Hmm may work perhaps, will look it up, thanks.

An Admin or Moderator, would you kindly move this to the Subtitle subforum when you have time*

zerowalker
19th November 2013, 17:41
I am trying Subtitle Extractor, but i donīt get how to Batch run.
I can add all files, but i still have to go through them, and do many checks on characters.

Asmodian
20th November 2013, 01:53
Well yes, how do you expect it to know what the characters are until you tell it? It stops asking as you teach it more but there is always that "&" or something that wasn't used until episode 22.

That is the problem with OCR; it isn't magic. That said Subtitle Extractor is very impressive, it is easy to do a lot of files and the OCR works very well. I do not believe you will find a better solution but you will have to click a few times per file at minimum. I too would like a pure batch mode which only prompts for unknown characters.

Chetwood
20th November 2013, 06:37
Which is exactly what sub extractor does. When the files are named similarly, it will only check for a few chars that are always ambiguous and the apply those results to the following files. And honestly, I don't think you waste time on correcting some 'I' 'l' confusion at the end of the OCR process.

Asmodian
20th November 2013, 10:13
I remember needing to click a few times for each episode after teaching it most characters, to move through the steps and save and start the next one? I did go through the auto fix lists too, very helpful.

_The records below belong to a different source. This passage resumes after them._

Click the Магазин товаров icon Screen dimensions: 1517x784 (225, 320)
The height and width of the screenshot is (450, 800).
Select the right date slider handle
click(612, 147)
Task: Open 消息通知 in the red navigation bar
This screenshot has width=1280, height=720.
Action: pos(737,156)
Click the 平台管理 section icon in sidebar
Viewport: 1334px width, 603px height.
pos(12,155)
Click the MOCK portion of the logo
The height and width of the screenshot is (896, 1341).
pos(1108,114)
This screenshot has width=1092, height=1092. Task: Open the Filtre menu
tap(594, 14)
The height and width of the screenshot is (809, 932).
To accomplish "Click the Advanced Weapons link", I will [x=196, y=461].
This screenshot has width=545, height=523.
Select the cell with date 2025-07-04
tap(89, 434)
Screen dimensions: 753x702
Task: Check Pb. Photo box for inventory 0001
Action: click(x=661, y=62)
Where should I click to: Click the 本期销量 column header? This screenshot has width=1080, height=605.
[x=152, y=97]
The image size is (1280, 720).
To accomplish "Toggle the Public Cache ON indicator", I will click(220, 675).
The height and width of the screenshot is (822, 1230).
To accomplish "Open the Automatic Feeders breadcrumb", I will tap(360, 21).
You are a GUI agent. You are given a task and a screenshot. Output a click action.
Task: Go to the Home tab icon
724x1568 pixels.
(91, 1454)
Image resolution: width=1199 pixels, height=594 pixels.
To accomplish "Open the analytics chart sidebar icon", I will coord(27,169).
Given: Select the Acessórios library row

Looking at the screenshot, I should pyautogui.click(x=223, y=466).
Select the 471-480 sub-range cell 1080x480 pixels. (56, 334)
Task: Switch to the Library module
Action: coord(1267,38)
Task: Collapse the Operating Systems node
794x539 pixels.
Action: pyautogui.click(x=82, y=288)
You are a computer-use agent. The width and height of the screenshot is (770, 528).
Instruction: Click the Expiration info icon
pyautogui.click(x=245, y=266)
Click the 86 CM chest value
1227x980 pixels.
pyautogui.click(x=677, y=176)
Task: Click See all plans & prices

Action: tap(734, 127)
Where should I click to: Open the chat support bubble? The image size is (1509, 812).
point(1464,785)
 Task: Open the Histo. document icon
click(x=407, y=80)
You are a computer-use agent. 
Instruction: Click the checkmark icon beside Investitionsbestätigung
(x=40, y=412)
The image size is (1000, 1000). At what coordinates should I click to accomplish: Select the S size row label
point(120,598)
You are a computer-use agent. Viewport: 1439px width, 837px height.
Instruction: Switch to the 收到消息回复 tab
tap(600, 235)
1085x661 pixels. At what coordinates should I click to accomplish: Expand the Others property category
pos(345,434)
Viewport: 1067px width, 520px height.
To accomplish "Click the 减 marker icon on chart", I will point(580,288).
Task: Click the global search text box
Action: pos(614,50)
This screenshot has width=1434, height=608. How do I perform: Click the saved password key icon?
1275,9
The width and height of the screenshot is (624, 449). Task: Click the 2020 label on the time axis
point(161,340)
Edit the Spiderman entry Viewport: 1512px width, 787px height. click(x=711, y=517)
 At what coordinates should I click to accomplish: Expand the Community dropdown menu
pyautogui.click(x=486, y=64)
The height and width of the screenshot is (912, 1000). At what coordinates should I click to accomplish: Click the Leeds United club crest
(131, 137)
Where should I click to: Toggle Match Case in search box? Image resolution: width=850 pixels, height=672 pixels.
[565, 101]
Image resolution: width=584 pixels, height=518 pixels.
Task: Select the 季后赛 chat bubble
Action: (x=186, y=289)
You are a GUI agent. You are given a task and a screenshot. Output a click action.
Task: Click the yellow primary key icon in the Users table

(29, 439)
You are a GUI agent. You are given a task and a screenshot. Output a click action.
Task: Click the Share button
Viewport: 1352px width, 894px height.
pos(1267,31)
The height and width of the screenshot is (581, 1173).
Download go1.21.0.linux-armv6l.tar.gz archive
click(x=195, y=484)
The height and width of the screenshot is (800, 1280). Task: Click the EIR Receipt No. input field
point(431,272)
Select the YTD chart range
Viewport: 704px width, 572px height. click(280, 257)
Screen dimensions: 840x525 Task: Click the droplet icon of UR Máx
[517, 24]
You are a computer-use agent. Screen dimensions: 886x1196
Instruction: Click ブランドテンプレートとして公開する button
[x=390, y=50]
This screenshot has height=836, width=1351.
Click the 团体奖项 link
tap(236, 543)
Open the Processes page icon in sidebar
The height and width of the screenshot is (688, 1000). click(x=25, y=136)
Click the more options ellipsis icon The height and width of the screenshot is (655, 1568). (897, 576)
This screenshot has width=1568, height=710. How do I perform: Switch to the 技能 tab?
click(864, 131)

After getting used to it I found Subtitle Extractor quick and easy to use but there are a few extra clicks that, at least with some workflows, could be automatic. Maybe an option on each page so SubExtractor will auto next using current values or auto save? There is a good reason not to do such by default (that "Review and Correct OCR Matches" button!) but when looking at 100s of episodes that next at OCR done can get painful. ;)

Chetwood
20th November 2013, 15:45
Well, you can ask Tappen to implement a true batch mode, he's usually quite receptive but he seems to be busy with work these days.

zerowalker
20th November 2013, 19:12
But it asked for the same stuff every episode pretty much ' , . O o Those characters and some more every time.
Is it supposed to be like that?

Cause i can clearly understand that if there is a new character it will ask. But if it looks the same, i donīt get why it should ask, except if itīs in a hard position in the picture or something.

Asmodian
20th November 2013, 21:57
Actually they are all different, it depends on the font used but some fonts keep rendering those characters differently. In my experience, after you do really a lot of those episodes it has always stopped asking (after you get all 14 different "O"s ). Subtitle Extractor is very picky which is why it is so good. I understand you say you don't care about errors but most of us do. :)

@Chetwood
TBH, I never felt it was worth bothering Tappen with and Subtitle Extractor was such a big improvement in my workflow already. :o
I'll mention it.

Chetwood
21st November 2013, 06:47
But it asked for the same stuff every episode pretty much ' , . O o
It does not when they are named similarly (without episode titles).

zerowalker
21st November 2013, 20:01
They arenīt that similar in names so i guess thatīs why.
But also i guess i would have to keep pressing next, so itīs a "manual" batch run?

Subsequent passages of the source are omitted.